俺が言うと由奈は俺の顔を呆然と見ていた。しかしその目からは少しの涙の雫が由奈の頬を流れ、それが次第に大粒の涙に変わる。



「なんで‥‥‥なんでよ!なんで今更助けようとするのよ!」




由奈の言葉に、翔先輩は由奈に詰め寄ろうとするが、明菜さんに腕を掴まれる。そして翔先輩は明菜さんの顔見ると、明菜さんは小さく首を左右に振る。

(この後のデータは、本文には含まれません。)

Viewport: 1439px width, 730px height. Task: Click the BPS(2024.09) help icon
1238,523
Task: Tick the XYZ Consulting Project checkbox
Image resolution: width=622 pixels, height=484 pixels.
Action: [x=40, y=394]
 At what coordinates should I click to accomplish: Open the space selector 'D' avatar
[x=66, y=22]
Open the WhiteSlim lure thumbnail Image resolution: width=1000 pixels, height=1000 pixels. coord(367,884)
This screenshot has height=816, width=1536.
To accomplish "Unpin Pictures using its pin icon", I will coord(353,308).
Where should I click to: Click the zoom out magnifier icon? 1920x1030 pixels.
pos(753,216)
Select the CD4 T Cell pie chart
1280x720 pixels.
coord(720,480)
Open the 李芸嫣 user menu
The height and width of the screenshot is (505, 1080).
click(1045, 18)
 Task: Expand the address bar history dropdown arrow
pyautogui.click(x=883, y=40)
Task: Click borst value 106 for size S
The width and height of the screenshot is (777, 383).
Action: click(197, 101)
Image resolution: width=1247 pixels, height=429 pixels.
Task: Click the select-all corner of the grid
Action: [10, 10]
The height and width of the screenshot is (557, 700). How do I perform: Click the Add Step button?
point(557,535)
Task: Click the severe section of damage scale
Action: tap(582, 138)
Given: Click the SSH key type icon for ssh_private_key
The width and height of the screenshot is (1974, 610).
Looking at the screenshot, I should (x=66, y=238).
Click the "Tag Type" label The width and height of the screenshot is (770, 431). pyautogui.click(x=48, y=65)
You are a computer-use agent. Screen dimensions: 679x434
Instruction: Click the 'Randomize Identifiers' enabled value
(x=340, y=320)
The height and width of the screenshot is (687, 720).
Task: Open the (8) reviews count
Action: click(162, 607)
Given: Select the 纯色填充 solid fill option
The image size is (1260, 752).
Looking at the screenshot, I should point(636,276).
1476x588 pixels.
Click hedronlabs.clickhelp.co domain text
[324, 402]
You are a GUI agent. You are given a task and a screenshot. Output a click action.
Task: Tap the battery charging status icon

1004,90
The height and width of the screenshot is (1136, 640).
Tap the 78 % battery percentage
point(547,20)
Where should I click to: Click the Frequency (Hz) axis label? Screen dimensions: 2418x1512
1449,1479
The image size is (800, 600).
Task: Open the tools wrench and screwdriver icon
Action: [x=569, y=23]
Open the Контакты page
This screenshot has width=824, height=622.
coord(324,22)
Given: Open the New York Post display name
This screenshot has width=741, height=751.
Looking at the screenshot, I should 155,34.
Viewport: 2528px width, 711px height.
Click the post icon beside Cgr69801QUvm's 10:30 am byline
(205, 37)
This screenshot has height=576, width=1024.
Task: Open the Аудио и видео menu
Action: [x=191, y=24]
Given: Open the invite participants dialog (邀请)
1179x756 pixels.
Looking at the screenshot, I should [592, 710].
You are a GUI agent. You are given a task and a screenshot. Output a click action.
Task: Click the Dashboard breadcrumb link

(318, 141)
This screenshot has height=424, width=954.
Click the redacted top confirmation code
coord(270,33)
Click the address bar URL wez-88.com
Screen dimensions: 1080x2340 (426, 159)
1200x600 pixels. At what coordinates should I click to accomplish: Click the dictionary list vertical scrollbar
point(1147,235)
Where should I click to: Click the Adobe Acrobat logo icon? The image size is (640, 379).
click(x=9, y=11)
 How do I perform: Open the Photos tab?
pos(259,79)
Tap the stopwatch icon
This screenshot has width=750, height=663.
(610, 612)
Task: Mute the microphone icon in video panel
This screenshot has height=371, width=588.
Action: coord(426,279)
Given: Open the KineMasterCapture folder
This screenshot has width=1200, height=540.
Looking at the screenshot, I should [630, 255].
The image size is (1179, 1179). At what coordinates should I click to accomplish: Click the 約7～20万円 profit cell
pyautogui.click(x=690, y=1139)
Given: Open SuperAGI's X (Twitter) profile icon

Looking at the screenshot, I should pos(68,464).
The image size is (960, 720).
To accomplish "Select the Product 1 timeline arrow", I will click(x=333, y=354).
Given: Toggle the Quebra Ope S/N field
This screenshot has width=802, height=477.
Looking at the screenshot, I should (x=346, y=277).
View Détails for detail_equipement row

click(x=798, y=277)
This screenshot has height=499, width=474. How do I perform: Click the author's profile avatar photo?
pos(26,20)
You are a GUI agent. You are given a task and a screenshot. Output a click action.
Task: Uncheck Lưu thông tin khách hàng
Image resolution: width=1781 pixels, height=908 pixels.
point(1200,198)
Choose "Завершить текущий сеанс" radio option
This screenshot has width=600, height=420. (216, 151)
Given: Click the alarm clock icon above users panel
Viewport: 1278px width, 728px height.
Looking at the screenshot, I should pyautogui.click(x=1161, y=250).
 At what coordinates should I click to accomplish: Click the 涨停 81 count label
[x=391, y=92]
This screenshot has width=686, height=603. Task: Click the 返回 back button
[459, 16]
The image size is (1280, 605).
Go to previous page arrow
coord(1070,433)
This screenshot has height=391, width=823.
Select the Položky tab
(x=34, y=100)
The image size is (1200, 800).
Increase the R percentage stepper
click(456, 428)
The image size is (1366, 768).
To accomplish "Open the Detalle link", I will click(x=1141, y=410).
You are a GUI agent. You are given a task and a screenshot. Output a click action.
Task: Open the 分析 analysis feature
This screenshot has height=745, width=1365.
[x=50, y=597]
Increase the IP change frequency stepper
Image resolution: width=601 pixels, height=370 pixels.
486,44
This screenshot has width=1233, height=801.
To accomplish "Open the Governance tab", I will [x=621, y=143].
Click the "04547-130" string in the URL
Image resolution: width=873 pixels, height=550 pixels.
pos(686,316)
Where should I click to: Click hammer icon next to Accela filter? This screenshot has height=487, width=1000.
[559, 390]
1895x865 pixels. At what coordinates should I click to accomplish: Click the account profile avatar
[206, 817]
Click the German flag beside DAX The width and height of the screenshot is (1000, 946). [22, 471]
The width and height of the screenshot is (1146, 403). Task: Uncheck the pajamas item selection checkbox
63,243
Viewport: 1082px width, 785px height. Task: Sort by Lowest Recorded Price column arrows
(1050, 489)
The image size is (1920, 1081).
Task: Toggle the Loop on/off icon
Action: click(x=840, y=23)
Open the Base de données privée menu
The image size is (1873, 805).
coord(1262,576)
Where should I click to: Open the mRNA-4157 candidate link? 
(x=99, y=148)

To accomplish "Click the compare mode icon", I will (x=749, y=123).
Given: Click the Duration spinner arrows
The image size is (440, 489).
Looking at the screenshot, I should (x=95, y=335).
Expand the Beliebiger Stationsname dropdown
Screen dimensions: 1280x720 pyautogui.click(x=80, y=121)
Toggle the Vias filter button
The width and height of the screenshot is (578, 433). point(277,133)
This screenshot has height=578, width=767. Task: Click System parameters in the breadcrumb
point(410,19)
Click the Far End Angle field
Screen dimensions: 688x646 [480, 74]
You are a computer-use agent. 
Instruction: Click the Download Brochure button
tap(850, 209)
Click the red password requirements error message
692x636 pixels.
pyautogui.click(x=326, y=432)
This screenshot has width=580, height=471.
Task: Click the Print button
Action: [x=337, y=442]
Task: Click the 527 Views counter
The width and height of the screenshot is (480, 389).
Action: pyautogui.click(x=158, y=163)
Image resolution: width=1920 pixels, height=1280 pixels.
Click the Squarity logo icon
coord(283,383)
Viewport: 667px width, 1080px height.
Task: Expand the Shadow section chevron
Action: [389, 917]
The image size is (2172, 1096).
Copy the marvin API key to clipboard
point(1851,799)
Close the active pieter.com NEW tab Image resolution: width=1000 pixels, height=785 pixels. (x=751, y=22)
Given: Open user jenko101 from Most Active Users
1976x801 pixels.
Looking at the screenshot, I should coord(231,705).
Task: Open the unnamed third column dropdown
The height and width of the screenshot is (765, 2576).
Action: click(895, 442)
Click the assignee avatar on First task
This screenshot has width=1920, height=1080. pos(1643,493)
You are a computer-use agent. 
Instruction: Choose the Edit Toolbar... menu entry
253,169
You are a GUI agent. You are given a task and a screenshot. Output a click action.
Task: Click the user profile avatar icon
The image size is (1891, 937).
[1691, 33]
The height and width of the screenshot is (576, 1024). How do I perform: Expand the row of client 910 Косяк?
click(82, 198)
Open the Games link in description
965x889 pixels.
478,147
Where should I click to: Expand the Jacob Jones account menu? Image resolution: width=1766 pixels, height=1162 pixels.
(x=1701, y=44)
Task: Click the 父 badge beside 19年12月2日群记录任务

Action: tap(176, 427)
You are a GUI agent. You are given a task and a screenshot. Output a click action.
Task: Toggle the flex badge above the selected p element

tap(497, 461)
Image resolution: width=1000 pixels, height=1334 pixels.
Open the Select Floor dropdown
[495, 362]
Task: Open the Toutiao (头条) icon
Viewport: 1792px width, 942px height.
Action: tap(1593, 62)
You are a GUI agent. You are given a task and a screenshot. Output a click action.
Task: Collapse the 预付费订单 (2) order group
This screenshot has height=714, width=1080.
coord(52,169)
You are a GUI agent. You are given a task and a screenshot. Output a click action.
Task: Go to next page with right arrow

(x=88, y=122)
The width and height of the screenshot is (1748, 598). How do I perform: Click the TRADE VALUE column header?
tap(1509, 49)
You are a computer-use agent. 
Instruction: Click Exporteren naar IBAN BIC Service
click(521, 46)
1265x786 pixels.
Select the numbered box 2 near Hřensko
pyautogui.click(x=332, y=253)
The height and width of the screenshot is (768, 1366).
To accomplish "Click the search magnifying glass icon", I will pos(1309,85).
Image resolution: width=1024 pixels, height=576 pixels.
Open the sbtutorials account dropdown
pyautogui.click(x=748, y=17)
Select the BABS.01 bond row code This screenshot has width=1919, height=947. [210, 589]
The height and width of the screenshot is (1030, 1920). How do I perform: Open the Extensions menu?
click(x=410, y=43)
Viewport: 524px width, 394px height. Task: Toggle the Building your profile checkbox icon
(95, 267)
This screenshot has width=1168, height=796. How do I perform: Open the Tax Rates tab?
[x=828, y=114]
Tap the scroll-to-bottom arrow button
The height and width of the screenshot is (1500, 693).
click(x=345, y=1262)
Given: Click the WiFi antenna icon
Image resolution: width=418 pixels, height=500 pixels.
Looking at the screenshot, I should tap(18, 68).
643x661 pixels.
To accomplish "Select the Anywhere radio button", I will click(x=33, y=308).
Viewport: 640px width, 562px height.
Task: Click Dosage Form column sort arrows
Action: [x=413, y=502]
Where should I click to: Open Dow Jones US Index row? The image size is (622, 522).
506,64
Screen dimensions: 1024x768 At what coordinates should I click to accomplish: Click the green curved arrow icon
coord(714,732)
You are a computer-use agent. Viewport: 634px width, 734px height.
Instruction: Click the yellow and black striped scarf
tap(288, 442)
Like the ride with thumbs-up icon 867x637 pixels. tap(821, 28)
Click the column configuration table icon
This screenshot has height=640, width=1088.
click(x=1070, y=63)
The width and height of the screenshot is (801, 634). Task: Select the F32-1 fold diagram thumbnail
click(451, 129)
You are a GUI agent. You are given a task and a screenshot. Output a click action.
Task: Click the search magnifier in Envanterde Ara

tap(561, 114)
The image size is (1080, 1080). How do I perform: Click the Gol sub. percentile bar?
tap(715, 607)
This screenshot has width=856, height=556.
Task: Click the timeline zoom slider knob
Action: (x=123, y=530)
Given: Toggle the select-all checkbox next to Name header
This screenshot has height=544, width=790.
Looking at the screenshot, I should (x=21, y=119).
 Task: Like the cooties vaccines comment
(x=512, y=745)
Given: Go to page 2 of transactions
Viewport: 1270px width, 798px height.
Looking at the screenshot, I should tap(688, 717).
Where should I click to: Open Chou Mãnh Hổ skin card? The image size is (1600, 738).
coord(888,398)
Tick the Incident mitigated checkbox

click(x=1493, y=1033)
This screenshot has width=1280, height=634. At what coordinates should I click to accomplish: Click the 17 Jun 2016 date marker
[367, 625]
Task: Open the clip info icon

「もし、私も由奈先輩と同じ立場なら‥‥‥同じ事をしていたかも」


「明菜‥‥‥」



由奈は俺の腕の中で涙を流しながら叫んだ。



「なんで今更‥‥‥なんであの時たすけてくれなかったの!なんでもっと早く私達の前に現れてくれなかったの!なんで!ねえ!なんで!」



由奈は両手に拳を作ると泣きながら俺の胸を叩いた。それは由奈の十五年間のつもりに積もった苦しみや悲しみの痛み。

俺は



「すみませんでした‥‥‥遅くなってすみませんでした‥」


「そうよ!遅いよ!遅すぎるよ!」



由奈は泣きながら俺の胸を叩いていた。そんな由奈を見た翔先輩達は黙って見てるしかなく、俺も由奈を優しく抱きしめて謝ることしかできなかった。